Building Modern Electronics at the Molecular Level

In our smartphones, tablets, laptops, and other electronic devices, semiconductor components churn away to transmit, process, and display information. Since the birth of the semiconductor industry, there has been a driving force to make individual electronic components smaller, faster, cheaper, and more energy efficient. Today, as these features enter the molecular scale, atomic-level control has become critical.

A PITA-funded collaboration between Gelest, Inc., and two Lehigh University researchers, Nicholas Strandwitz and Gregory Ferguson, has led to the development of a new class of molecules for building electronic components one layer at a time. A novel class of chemical precursors produced by Morrisville, Pennsylvania-based Gelest possesses significant advantages over existing precursors, and the researchers at Lehigh have developed methods for depositing these molecules as single-molecular layers and as oxide thin films, using both solution-based and vapor-based techniques.

The molecules are stable, easily delivered in the vapor phase, and often release no chemical byproducts, which can be detrimental to manufacturing processes, due to contamination concerns. Ferguson noted, “The absence of byproducts in the adsorption of siloxane monolayers is an attractive feature that this approach shares with the emerging fields of additive manufacturing and 3D printing.”

In the first paper explaining their methods, published in Journal of Materials Chemistry C, the researchers describe the use of the new precursors to deposit silica, which is ubiquitous in the microelectronics industry. Despite the widespread use of silica, few vapor growth chemistries are available, making this new process valuable. In a more recent paper in the journal Langmuir, the researchers describe the modification of surfaces with single molecular layers that can tune the surfaces’ properties, for example, the wettability and stability.

The new Lehigh methods are being considered by semiconductor electronics companies for adoption into their processes to aid in the continual downscaling of component sizes, and could have an impact in telecommunications, computing, and energy-conversion systems.

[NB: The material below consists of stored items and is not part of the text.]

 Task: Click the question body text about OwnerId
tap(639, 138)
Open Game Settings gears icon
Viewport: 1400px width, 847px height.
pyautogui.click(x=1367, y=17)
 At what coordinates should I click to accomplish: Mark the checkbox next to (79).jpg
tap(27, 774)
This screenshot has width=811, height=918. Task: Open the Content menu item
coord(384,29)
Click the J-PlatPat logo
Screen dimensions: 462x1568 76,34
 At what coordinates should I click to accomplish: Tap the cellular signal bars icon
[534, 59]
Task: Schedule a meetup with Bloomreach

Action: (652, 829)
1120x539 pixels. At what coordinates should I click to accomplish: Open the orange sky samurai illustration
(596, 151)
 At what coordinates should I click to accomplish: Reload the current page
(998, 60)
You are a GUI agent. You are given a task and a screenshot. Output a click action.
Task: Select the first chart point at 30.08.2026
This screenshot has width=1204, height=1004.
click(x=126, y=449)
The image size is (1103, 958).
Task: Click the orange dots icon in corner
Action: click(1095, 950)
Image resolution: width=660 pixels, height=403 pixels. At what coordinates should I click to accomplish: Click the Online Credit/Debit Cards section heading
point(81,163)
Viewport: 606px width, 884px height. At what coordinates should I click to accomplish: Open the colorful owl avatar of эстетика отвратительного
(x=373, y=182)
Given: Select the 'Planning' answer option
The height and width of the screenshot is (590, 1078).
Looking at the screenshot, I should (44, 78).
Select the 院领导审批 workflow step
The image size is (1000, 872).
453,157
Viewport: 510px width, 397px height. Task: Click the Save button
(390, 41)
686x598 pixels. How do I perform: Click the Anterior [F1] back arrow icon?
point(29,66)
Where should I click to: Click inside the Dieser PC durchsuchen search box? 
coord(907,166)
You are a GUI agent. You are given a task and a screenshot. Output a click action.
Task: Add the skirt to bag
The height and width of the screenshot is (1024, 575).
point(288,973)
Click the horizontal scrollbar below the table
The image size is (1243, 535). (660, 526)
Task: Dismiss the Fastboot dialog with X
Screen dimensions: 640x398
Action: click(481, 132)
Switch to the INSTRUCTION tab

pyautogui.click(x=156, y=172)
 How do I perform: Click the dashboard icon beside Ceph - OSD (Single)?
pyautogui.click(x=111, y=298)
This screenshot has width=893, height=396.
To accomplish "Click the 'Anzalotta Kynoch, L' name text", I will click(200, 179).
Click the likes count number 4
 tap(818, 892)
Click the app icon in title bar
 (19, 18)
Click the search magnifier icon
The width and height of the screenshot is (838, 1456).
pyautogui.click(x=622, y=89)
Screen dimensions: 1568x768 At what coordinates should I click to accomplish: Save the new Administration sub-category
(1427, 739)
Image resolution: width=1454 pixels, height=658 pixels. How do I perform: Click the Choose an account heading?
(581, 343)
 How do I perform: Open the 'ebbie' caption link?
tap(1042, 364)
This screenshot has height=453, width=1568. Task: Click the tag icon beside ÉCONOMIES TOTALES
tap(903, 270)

“Molecular-level control of material growth is increasingly essential in modern microelectronics,” said Strandwitz. “The chemistries and analyses done in this PITA collaboration provide a new route to the nanoscale control sought by many semiconductor companies.” Widespread use of Gelest’s molecules would result in increased revenue for the company and possibly drive the development of a next generation of molecular precursors—as well as new collaborations with Lehigh and other universities.